Defensive midfielders are midfield players who focus on protecting their team's goal. These players may defend a zone in front of their team's defence, and performance analyst Amr Ehab Emara considers them to be part of the defensive line because of their defensive responsibilities, or man mark specific opposition attackers. Defensive midfielders may also move to the full-back or centre-back positions if those players move forward to join in an attack.

Sergio Busquets described his attitude: "The coach knows that I am an obedient player who likes to help out, and if I have to run to the wing to cover someone's position, great." A good defensive midfielder needs good positional awareness, anticipation of the opponent's play, marking, tackling, interceptions, passing, and great stamina and strength (for their tackling). In South American football, this role is known as a volante de marca, while in Mexico it is known as volante de contención. In Portugal, it is instead known as trinco.

=== Holding midfielder ===
A holding or deep-lying midfielder stays close to their team's defence, while other midfielders may move forward to attack. The holding midfielder may also have responsibilities when their team has the ball. This player will make mostly short and simple passes to more attacking members of their team, but may try some more difficult passes depending on the team's strategy. Marcelo Bielsa is considered a pioneer in the use of a holding midfielder in defence. This position may be seen in the 4–2–3–1 and 4–4–2 diamond formations. Writer Jonathan Wilson has identified three different types of holding midfielder, namely the destroyer, the creator, and the carrier.

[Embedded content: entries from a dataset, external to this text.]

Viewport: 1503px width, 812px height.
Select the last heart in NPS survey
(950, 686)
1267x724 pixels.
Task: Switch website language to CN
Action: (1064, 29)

…we knew that Zidane, Raúl and Figo didn't track back, so we had to put a guy in front of the back four who would defend.
— Arrigo Sacchi describes Real Madrid's need for Claude Makélélé as a holding midfielder.

Initially, a defensive midfielder, or "destroyer", and a playmaker, or "creator", were often fielded alongside each other as a team's two holding central midfielders. The destroyer was usually responsible for making tackles, regaining possession, and distributing the ball to the creator, while the creator was responsible for retaining possession and keeping the ball moving, often with long passes out to the flanks, in the manner of a more old-fashioned deep-lying playmaker or regista (see below). Earlier examples of a destroyer are Nobby Stiles, Herbert Wimmer, and Marco Tardelli, while later examples include Claude Makélélé and Javier Mascherano. Early examples of a creator would be Gérson, Glenn Hoddle, and Sunday Oliseh, while more recent examples are Xabi Alonso, Michael Carrick and Keira Walsh.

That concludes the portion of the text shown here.